-- BEGIN Working data --

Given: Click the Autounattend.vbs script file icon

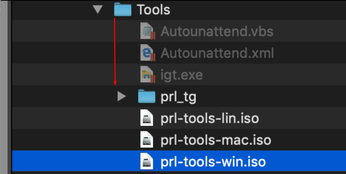Looking at the screenshot, I should [147, 32].
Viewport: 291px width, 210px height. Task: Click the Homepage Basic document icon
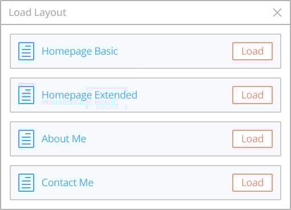(x=26, y=51)
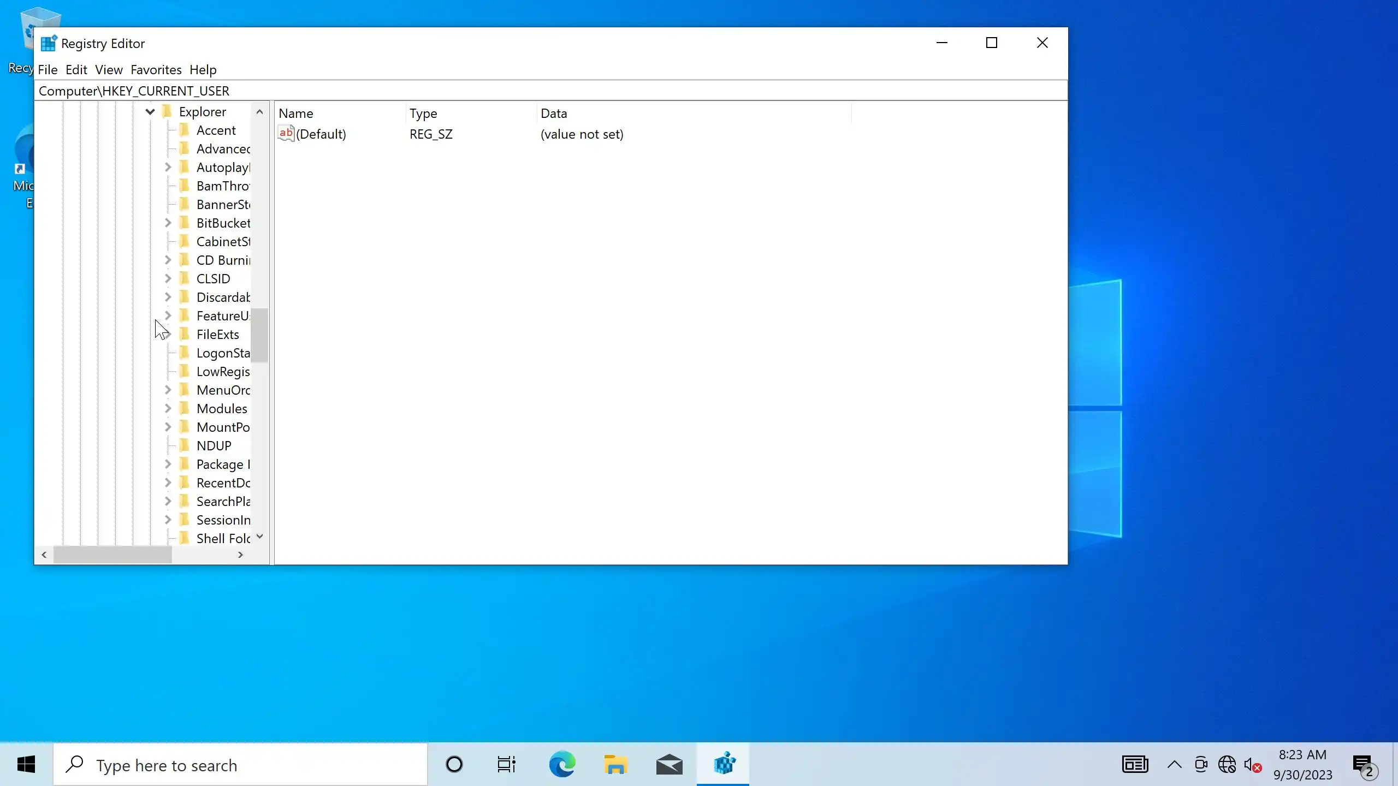Viewport: 1398px width, 786px height.
Task: Open the Favorites menu
Action: [156, 70]
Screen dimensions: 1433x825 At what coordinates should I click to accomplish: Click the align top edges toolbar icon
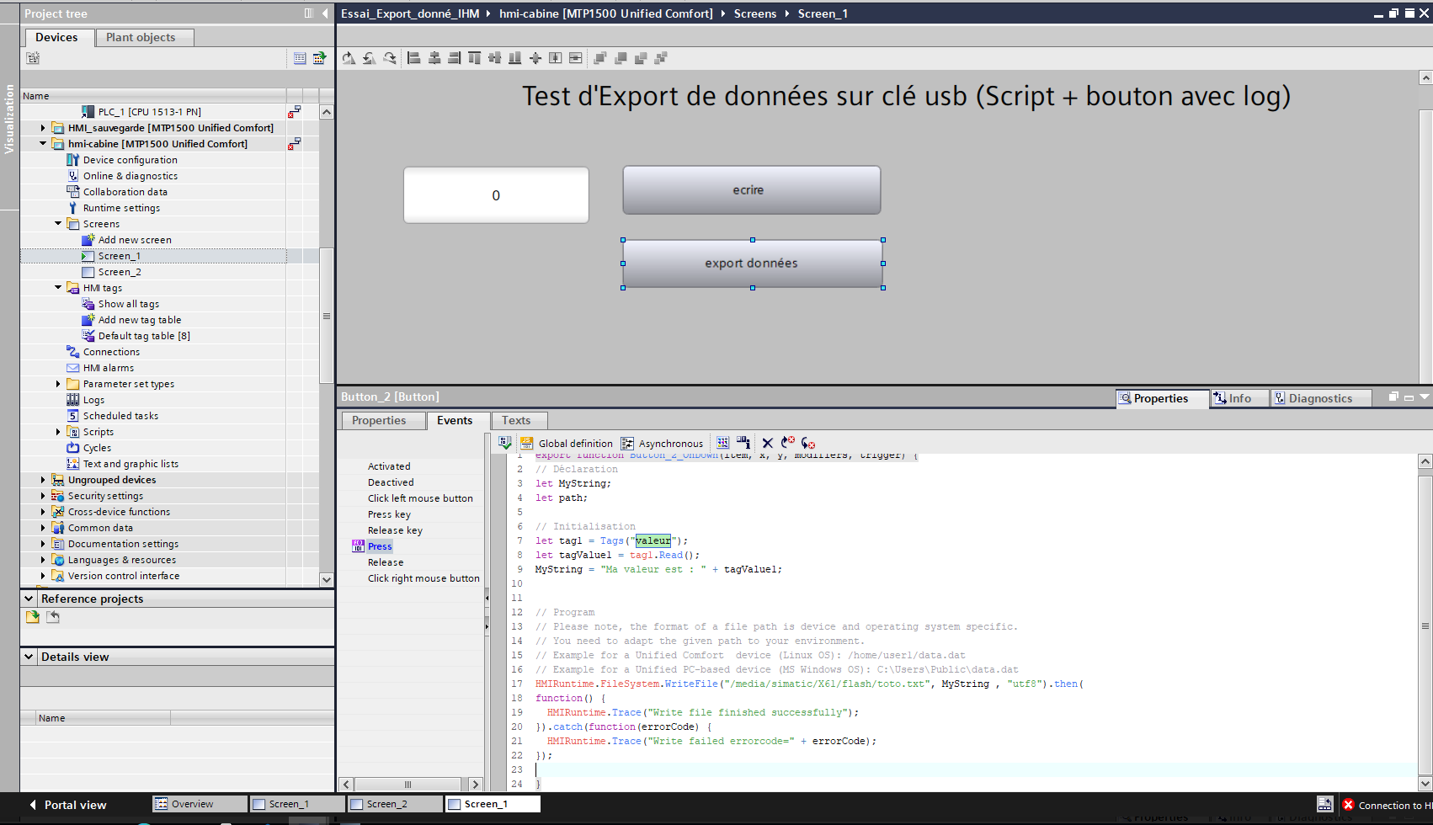click(x=475, y=58)
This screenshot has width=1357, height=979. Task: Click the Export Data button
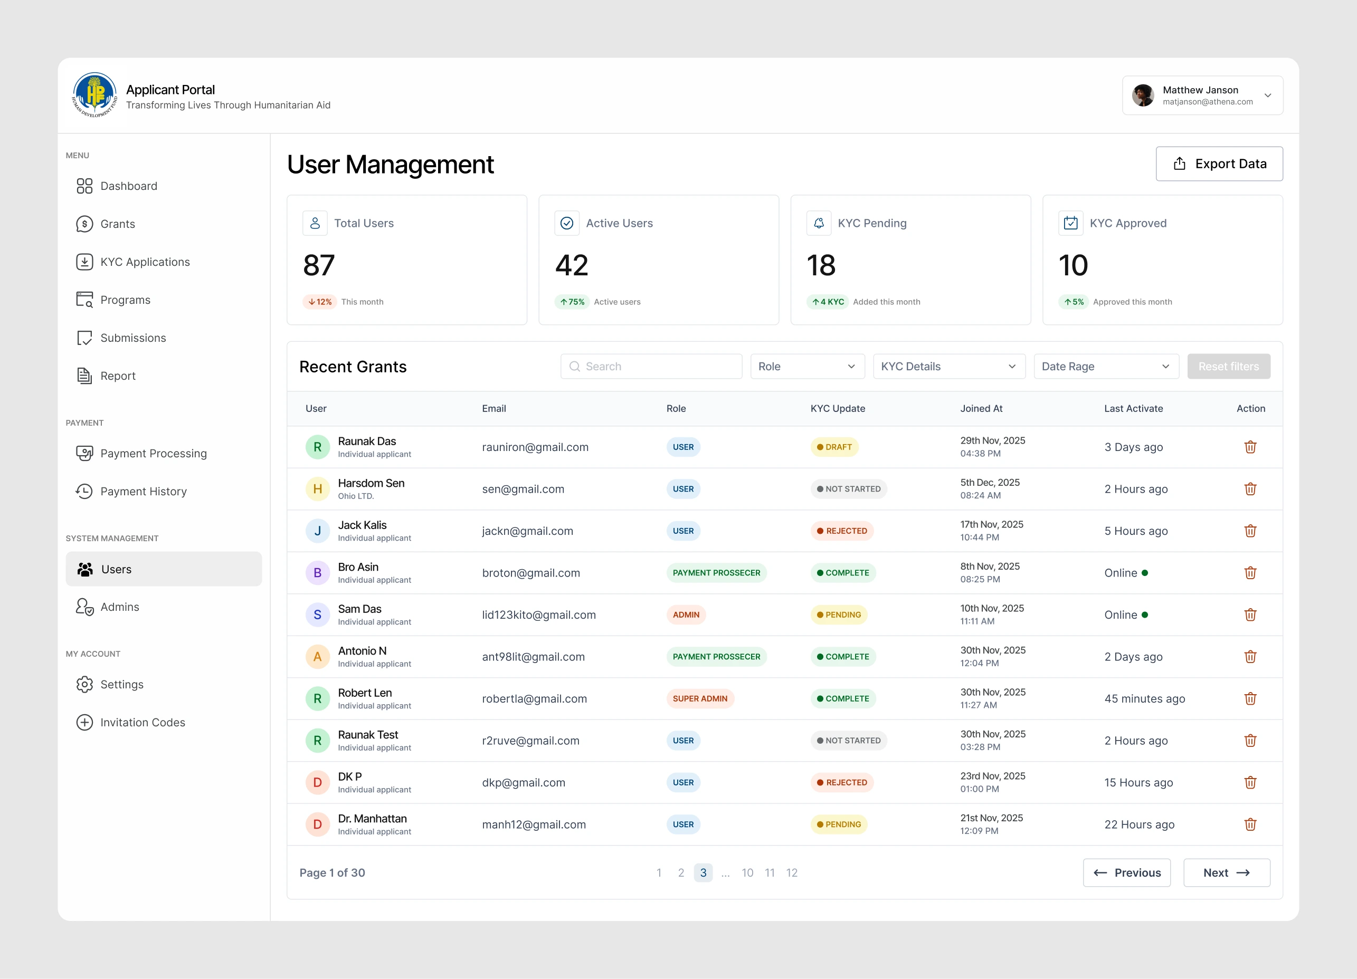coord(1219,163)
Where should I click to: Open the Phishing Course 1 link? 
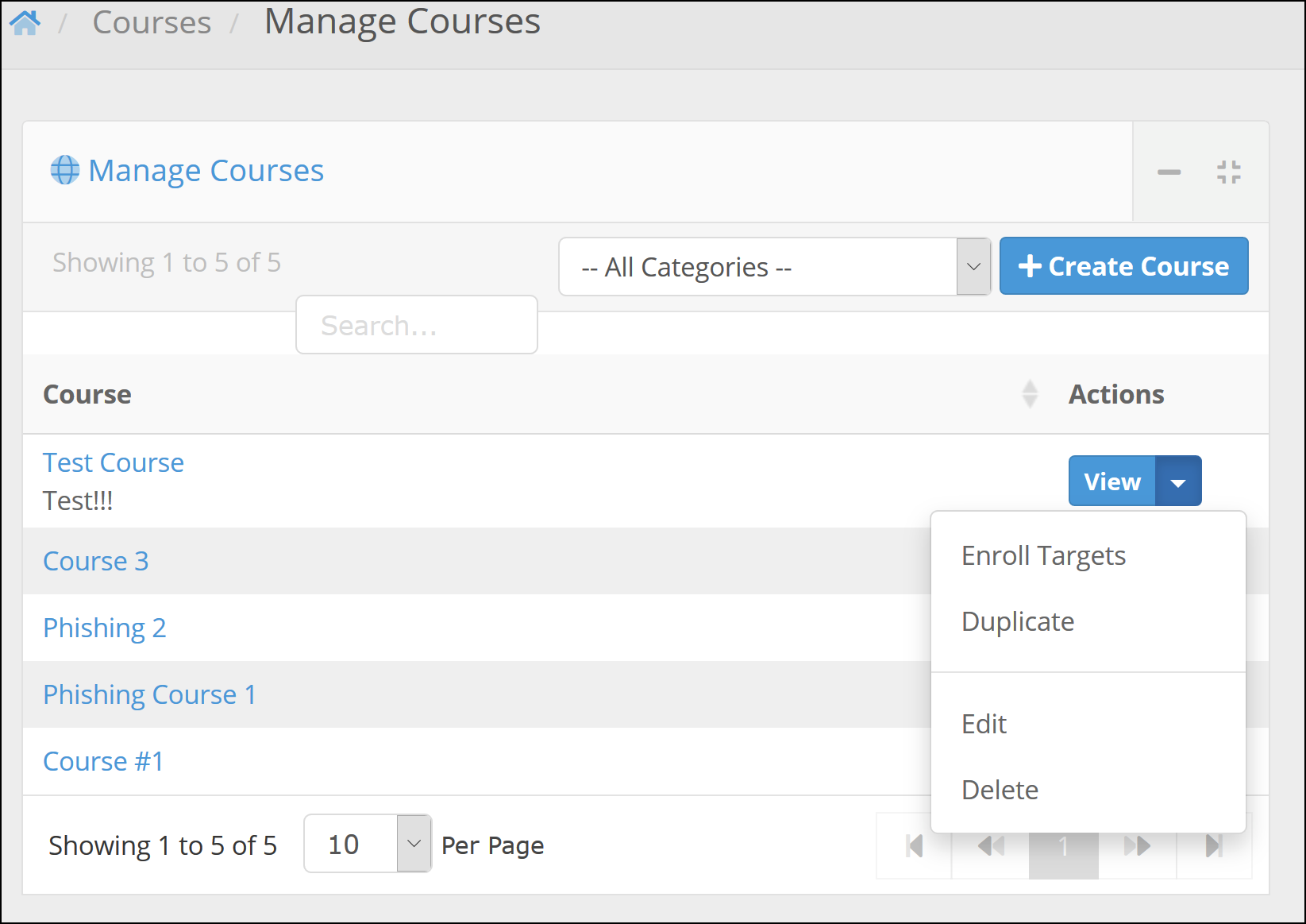(149, 694)
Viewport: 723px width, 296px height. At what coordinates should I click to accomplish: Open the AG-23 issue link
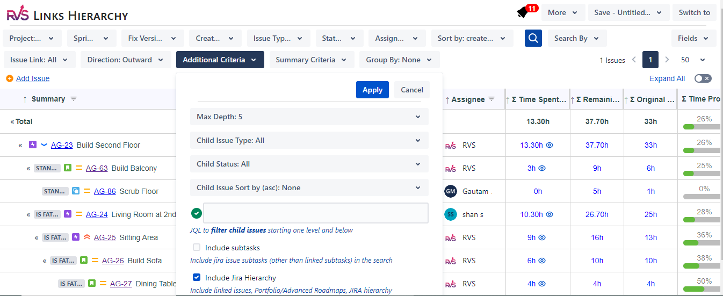pyautogui.click(x=62, y=145)
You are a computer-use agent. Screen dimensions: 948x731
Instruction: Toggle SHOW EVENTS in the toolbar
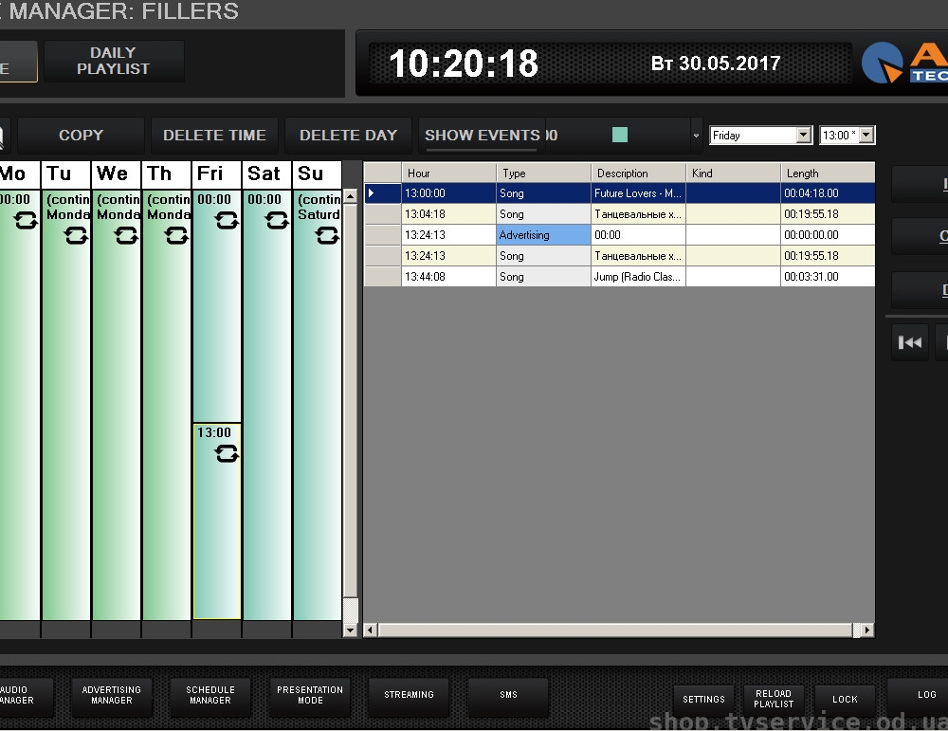pos(482,136)
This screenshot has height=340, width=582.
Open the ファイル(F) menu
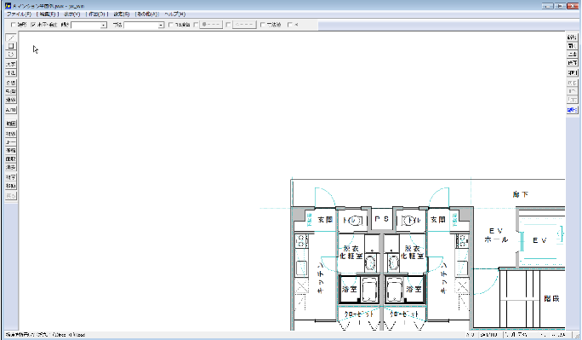coord(19,14)
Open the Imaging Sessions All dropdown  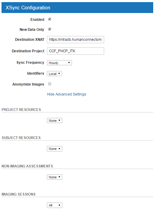(x=54, y=205)
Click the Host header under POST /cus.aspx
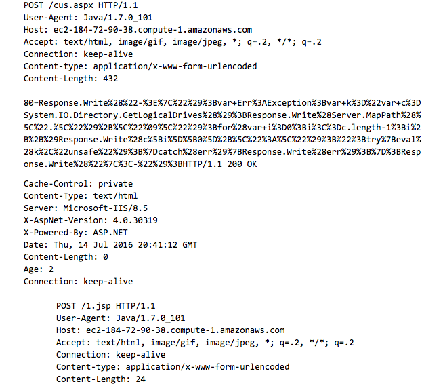This screenshot has height=384, width=422. [138, 30]
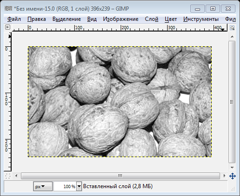
Task: Click the walnut image on canvas
Action: tap(120, 101)
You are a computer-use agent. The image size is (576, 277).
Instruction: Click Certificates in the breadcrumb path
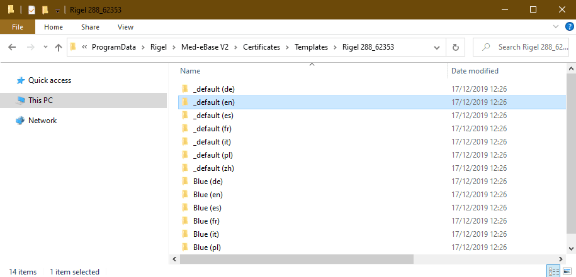pos(261,47)
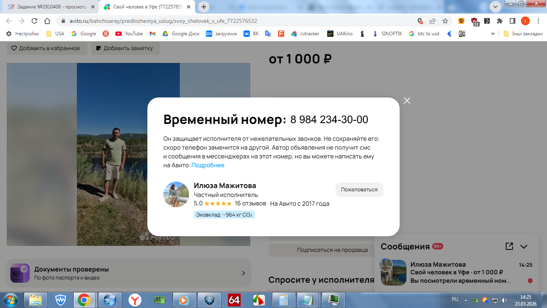The width and height of the screenshot is (547, 308).
Task: Expand the Документы проверены chevron
Action: 243,273
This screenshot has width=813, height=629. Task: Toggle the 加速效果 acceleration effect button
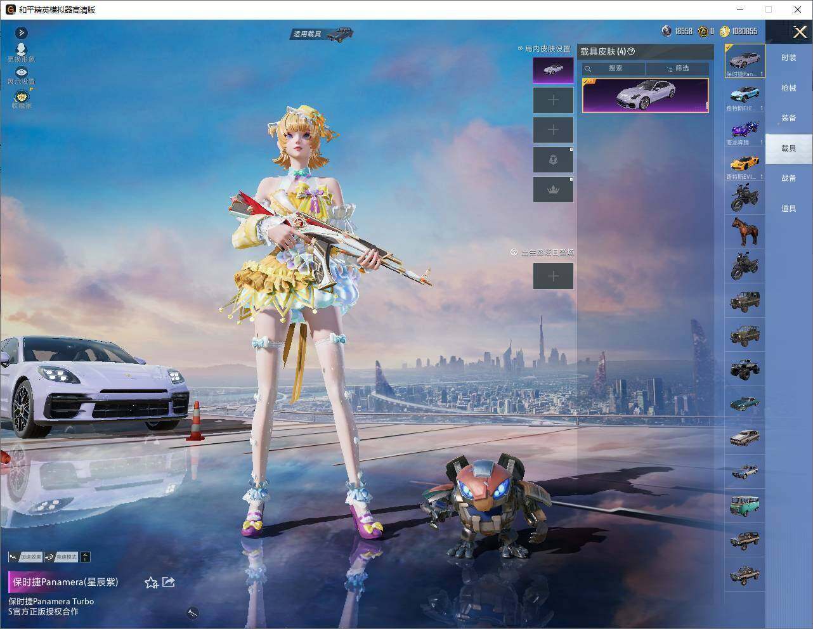(x=26, y=557)
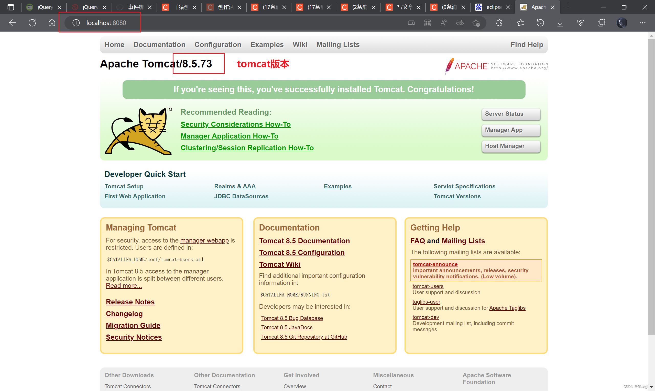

-- END Working data --

Copy the data from the line containing "Viewport: 723px width, 296px" through the line containing "pyautogui.click(x=62, y=145)", swapping "issue" for "ticket" and keeping everything else the same. Leave out the pictures.

Viewport: 723px width, 296px height. At what coordinates should I click to accomplish: Open the AG-23 ticket link
pyautogui.click(x=62, y=145)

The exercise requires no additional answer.